Tuesday, February 7, 2017

When the money dries up

Once upon a time, when the world was young and NASCAR still looked like an eternally flowing money fountain, Danica Patrick was the hottest property this side of a private island in the Caribbean.

IndyCar had made her the face of its sport, a sketchy move that was both crassly commercial and an eventual detriment to everyone concerned. She had, yes, the face, but not the resume. And so resentment of her unduly exalted status quickly grew within IndyCar's ranks.

It didn't help, of course, that she handled both the status and the resentment badly. It also didn't help that, like a handful of other IndyCar stars, she then made the mistake of jumping to NASCAR, lured by all that eternally flowing dough.

As with other IndyCar defectors (Sam Hornish Jr., Juan Pablo Montoya, Dario Franchitti), she hasn't found anywhere close to even the limited success she enjoyed in IndyCar.  Worse, the eternal money fountain didn't turn out to be eternal after all.

Oh, NASCAR is still the king of American motorsports, and likely will be for a very long time. But as the sport descends from its unsustainable peak, the sponsorship deals are drying up, both for the drivers and the product itself. It says something, after all, when your title sponsor used to be a communications giant and is now an energy drink (Monster). And mostly what it says is not good.

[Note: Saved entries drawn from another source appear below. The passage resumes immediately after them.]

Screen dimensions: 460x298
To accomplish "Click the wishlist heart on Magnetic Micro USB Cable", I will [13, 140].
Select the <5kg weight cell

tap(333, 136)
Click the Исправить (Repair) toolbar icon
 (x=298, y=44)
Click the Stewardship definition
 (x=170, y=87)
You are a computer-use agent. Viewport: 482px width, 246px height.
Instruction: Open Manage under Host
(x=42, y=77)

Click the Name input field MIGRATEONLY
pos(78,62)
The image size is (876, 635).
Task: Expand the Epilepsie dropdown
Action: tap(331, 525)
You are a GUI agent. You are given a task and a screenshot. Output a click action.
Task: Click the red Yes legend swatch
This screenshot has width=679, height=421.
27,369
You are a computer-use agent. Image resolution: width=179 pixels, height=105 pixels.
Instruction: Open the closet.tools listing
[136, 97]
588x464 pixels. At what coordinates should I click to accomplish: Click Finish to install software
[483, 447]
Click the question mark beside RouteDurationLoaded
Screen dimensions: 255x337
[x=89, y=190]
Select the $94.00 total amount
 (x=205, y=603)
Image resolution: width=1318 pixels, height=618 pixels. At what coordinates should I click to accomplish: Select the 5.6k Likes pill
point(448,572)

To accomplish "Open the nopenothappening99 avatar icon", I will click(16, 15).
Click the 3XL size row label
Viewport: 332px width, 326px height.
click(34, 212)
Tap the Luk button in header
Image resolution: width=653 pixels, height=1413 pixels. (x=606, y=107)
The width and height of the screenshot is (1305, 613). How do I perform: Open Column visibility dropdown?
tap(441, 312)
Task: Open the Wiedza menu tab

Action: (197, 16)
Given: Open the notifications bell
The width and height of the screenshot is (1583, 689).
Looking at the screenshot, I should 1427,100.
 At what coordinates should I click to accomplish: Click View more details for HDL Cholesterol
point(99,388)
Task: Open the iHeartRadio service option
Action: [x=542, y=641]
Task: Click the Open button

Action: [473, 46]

As for Danica, the marketing magic is gone. She's just another back marker now, scrambling for dollars the way all the back markers do. And so now comes news, via George Diaz of the Orlando Sentinel,  that she's short $15.2 million to go racing this year -- and Daytona is less than three weeks away.

Her primary sponsor, Nature's Bakery, abruptly bailed on its deal with Patrick, an act that will land it in court as Patrick's team, Stewart-Haas Racing, sues for breach of contract. So at least she has that going for her. She also still has three primary sponsors to pick up the tab for 10 races: Aspen Dental (four races), TaxAct (three races) and Code 3 (three races).

The bad news here is that it's Aspen Dental, TaxAct and Code 3, entities that are not exactly on the tip of America's tongue. Neither is Nature's Bakery, a tiny company of similar obscurity.

This is a far more than a stone's throw from the sponsors Patrick used to attract. And it's the starkest evidence that her star has truly dimmed.

It's not just that her primary sponsor has ditched her, you see. It's that her primary sponsor was Nature's Bakery.

2 comments:

  1. DW once said something like: "You can make a little money in racin', if you start with a lot!"